The limitations of the current study include its retrospective design and failure to address the relationship between DMD and pregnancy profiles in women with NMOSD. However, it is the first study to address this issue in Egypt.
In conclusion, research has shown that having NMOSD increases the risk of miscarriage and cesarean delivery and decreases the likelihood of successful breastfeeding. On the other hand, pregnancy has been linked to a higher rate of NMOSD relapse and potential disability.
More prospective studies are needed to examine the impact of changing or stopping immunosuppressant treatment during pregnancy on both the pregnancy and the disease. Additionally, further research is necessary to understand the connection between sex hormones, anti-mullerian hormone (AMH), and fetal aquaporin 4 antibody levels and pregnancy complications and outcomes.
Footnotes
Availability of data and material
The datasets generated during and/or analyzed during the current study are available from the corresponding author upon reasonable request.

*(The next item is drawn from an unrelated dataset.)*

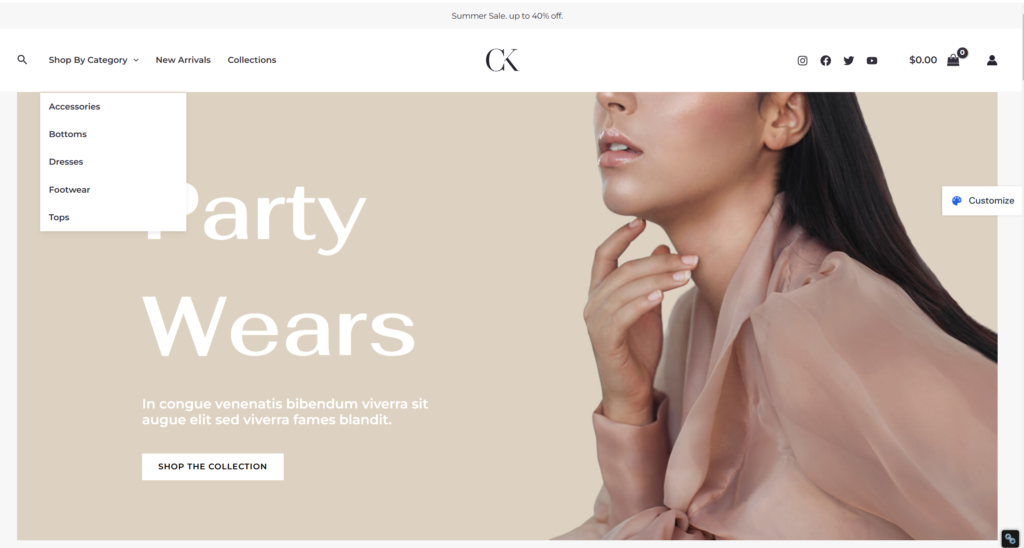The height and width of the screenshot is (548, 1024).
Task: Open the Tops category
Action: click(59, 217)
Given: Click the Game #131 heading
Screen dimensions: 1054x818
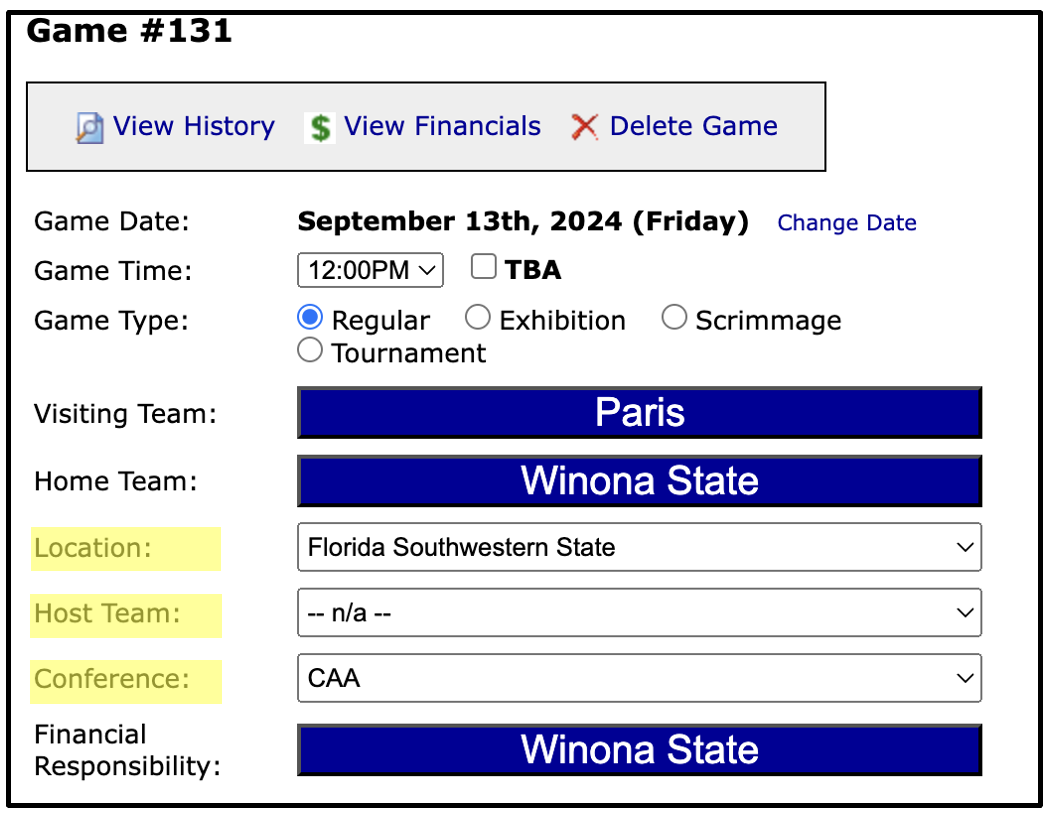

Declaration of conflicting interests
The authors declared no potential conflicts of interest with respect to the research, authorship, and/or publication of this article.
Funding
The authors received no financial support for the research, authorship, and/or publication of this article.
Ethical approval
This study was approved by the Medical Ethical Research Committee of Neurology Department, Faculty of Medicine in Cairo University. Informed consent to collect and use anonymized clinical data was obtained from each patient before the study.